Though Roies, who has a harvesting license, will not divulge where he cuts the deadwood for fear of competitors taking over his space, he explained the state deems an area as “devastated” due to environmental problems and then puts the area out to bid, where contractors can submit bids to cut wood on the property. In this case, the area went out to bid because of an infestation of gypsy moths followed by a drought that killed off many oak trees.

“We’re basically doing a salvage cut,” he said.

Roies said he normally caters to homeowners –– he has 30 regular customers who consider him their “wood guy” –– but did cut cords for Providence’s WaterFire event for five years.

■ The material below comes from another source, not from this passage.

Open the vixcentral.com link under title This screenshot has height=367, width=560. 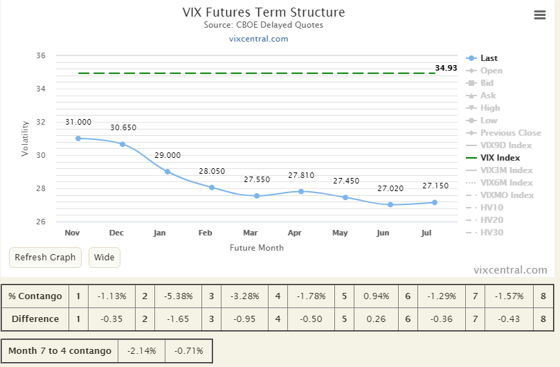tap(258, 39)
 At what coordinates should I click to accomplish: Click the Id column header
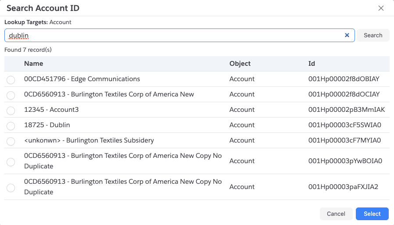312,64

“There’s no problem selling wood, the problem is getting wood,” he said. “Supply and demand.”

Roies’s only other employee is his son, Justin — who is finishing his last semester at the University of New Hampshire to obtain a foresting degree — though sometimes Justin’s friends come by to help. Their normal work day lasts from 7 a.m. to 7 p.m., but Roies said he expects at least a 25 percent increase in workload this coming season.

“Fuel’s so high everyone’s trying to diversify, trying to save a buck,” he said. “The thing is fuel affects everybody, including the woodcutters, because we’ve got to buy fuel. Everything you touch, it’s more money than it used to be.”

But developers are hurting businesses like Roies’. He said all the bigger woodlands are going straight to developers.

“Wood’s getting tough, you’ve got to go farther to get it because not everybody wants to cut their trees,” he said.